§ **Task goal**
Could you arrange the lines of the items below as a numbered list, from the line holding "This screenshot has height=405, width=720." through the end of the items, inclusive, leaving out any blank lines?

[Dataset excerpt]
==========

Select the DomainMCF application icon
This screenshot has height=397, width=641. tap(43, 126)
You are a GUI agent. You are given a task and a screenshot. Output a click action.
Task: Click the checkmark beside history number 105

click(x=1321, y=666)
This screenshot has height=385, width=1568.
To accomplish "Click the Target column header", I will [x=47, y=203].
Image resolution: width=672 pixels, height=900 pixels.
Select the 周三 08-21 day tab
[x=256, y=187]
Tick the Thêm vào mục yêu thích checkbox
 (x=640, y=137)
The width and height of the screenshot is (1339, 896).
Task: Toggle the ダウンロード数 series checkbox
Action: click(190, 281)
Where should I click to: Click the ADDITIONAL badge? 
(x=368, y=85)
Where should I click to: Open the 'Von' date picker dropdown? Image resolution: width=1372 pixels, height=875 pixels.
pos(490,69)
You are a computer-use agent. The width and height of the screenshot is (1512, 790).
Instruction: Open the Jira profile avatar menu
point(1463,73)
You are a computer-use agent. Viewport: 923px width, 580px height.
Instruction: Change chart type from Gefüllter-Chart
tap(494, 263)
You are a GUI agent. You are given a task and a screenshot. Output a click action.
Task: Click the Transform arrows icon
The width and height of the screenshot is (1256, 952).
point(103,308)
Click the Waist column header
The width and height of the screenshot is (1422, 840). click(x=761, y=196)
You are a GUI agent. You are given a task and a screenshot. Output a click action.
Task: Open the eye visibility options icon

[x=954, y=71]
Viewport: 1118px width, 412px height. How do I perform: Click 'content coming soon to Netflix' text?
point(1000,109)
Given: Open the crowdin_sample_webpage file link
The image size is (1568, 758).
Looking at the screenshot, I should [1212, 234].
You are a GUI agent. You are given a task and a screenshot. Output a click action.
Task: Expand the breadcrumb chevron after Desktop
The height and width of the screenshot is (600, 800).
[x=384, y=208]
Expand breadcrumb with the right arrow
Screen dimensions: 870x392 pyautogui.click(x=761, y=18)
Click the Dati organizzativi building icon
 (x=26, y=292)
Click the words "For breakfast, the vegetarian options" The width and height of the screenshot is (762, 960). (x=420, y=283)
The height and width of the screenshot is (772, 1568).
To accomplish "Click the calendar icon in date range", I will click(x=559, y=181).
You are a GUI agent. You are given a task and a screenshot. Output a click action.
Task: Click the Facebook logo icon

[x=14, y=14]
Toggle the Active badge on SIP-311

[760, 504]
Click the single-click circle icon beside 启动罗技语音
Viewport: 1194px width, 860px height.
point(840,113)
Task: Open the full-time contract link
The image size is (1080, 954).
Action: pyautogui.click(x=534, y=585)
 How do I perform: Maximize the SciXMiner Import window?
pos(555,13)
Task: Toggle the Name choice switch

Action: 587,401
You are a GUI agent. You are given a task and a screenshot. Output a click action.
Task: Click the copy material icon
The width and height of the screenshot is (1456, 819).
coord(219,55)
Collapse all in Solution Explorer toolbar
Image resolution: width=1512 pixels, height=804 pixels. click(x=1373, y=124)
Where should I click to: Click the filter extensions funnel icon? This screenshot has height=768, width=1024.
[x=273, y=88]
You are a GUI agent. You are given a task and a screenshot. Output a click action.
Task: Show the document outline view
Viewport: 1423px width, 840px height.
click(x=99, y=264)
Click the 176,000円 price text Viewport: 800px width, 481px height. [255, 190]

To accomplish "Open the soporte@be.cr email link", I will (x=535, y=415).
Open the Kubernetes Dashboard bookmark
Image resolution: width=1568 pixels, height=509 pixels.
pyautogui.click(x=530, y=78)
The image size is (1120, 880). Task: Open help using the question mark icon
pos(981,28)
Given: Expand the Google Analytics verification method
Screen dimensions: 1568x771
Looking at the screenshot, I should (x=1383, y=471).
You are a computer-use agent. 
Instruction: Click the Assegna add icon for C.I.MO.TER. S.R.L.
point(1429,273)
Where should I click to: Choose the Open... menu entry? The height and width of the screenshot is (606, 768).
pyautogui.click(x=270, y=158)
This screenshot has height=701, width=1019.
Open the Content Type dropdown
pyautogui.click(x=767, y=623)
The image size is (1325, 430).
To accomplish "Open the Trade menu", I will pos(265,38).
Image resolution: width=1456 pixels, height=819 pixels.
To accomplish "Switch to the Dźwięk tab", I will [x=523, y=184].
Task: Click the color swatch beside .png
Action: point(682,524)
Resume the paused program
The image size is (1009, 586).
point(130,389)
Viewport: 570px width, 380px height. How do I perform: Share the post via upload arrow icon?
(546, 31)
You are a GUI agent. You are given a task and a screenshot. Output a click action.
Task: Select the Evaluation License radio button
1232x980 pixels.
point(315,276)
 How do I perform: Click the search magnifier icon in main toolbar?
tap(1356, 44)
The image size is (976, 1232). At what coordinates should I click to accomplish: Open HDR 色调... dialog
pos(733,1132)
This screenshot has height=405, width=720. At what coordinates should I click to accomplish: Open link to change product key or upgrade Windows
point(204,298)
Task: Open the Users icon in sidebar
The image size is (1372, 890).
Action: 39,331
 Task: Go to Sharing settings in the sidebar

==========

§ **Written solution**
1. This screenshot has height=405, width=720. At what coordinates should I click to accomplish: Open link to change product key or upgrade Windows
2. point(204,298)
3. Task: Open the Users icon in sidebar
4. The image size is (1372, 890).
5. Action: 39,331
6.  Task: Go to Sharing settings in the sidebar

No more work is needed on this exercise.